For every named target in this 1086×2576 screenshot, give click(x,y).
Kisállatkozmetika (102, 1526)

···

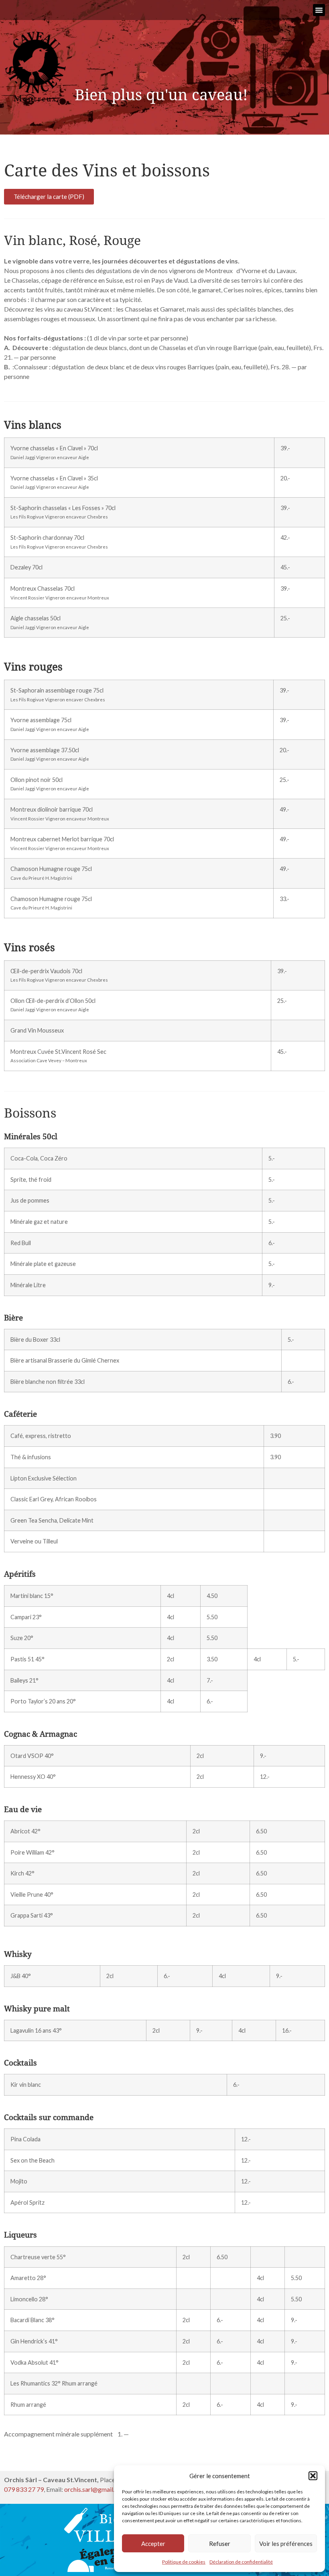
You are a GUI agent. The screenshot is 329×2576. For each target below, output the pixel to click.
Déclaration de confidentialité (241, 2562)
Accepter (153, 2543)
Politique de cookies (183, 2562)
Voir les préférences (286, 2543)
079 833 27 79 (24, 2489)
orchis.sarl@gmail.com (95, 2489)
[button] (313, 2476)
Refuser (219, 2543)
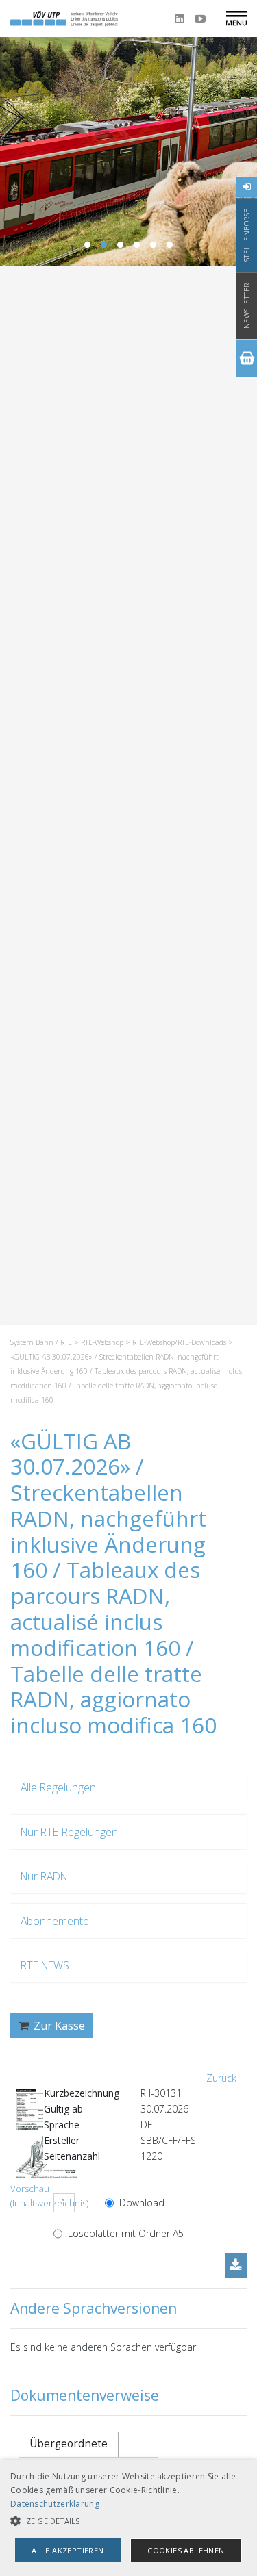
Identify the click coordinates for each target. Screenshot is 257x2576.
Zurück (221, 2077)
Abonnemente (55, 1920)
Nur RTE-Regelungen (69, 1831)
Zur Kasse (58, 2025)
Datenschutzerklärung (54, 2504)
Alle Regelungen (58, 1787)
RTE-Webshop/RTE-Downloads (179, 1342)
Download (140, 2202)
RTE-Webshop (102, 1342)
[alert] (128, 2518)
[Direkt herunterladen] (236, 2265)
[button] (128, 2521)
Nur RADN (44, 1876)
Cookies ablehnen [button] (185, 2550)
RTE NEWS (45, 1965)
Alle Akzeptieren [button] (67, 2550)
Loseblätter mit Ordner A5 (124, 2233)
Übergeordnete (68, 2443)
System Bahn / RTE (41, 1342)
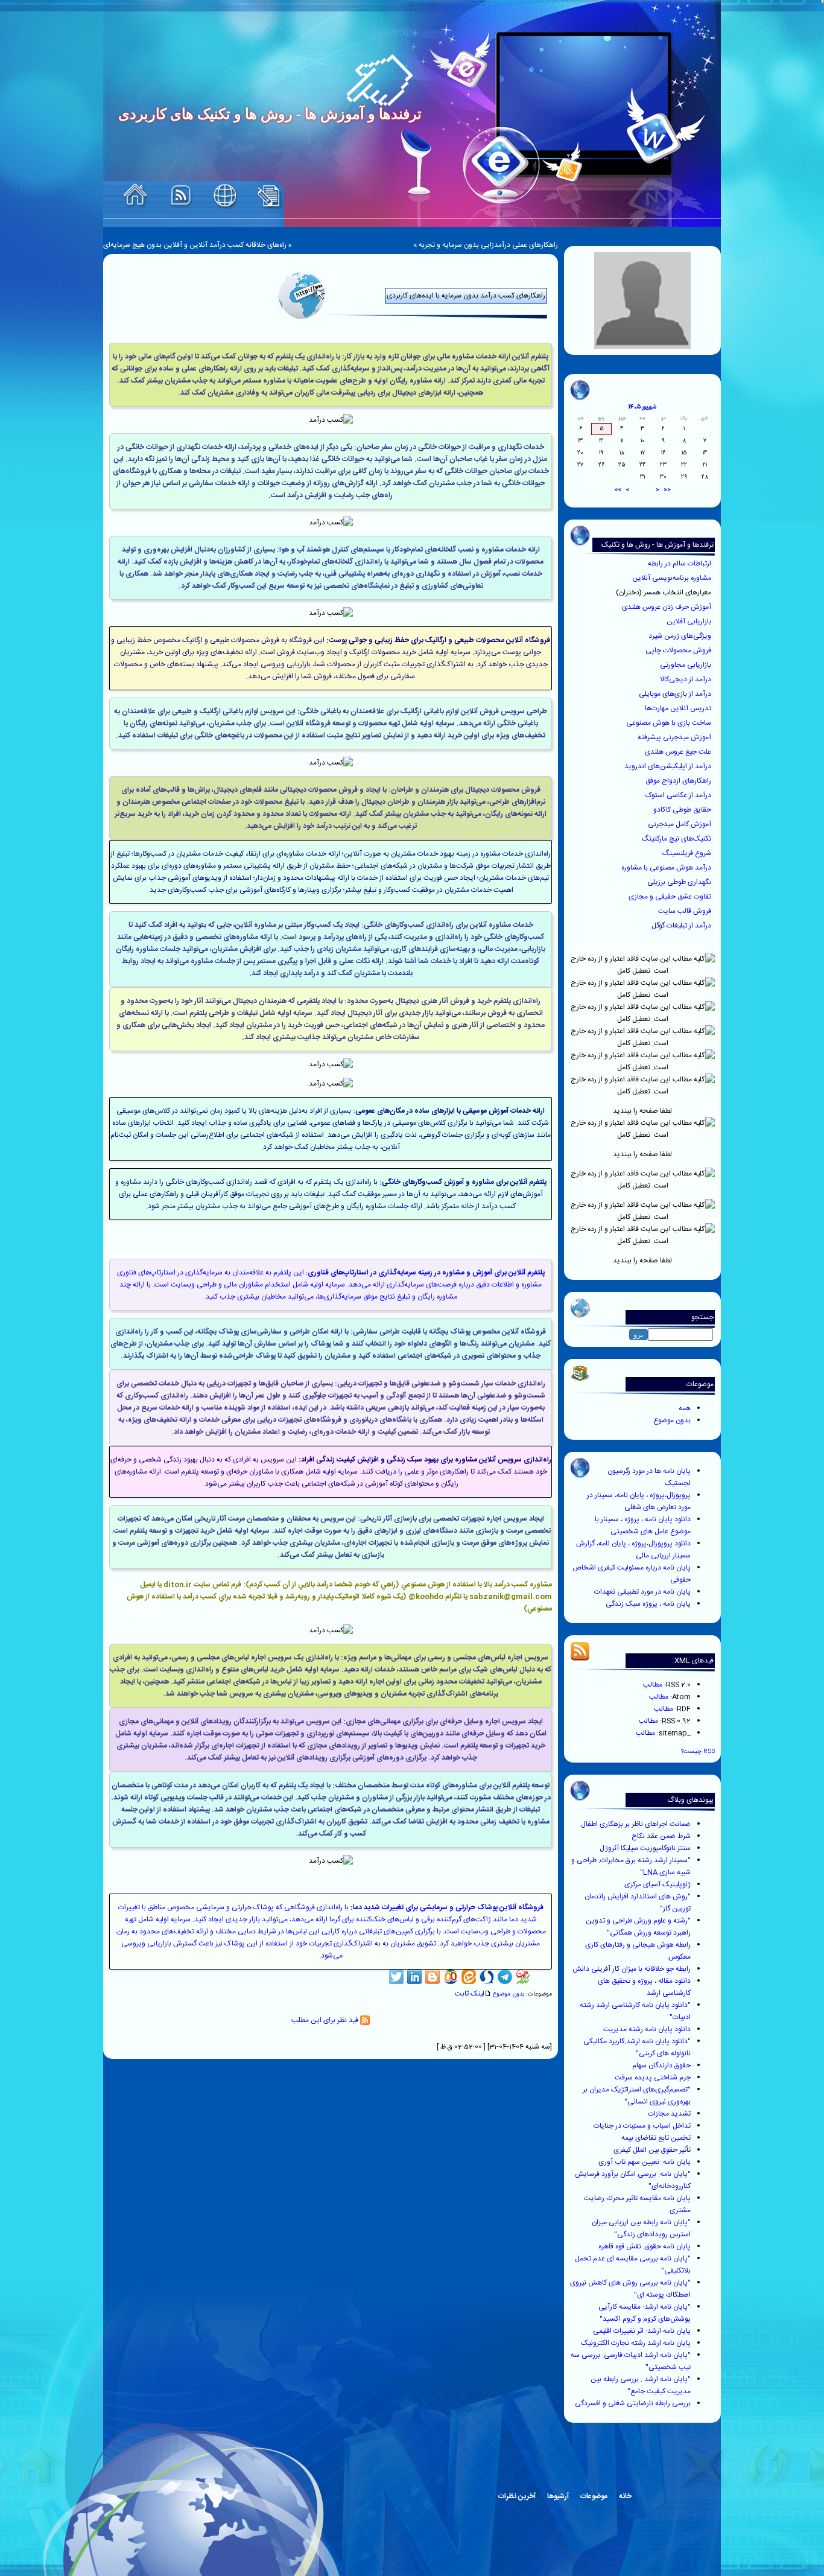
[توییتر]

···

Which lines in the records above contain the string "Webshop"? Copy them.

# Solved problem
RTE-Webshop/RTE-Downloads (179, 1342)
RTE-Webshop (102, 1342)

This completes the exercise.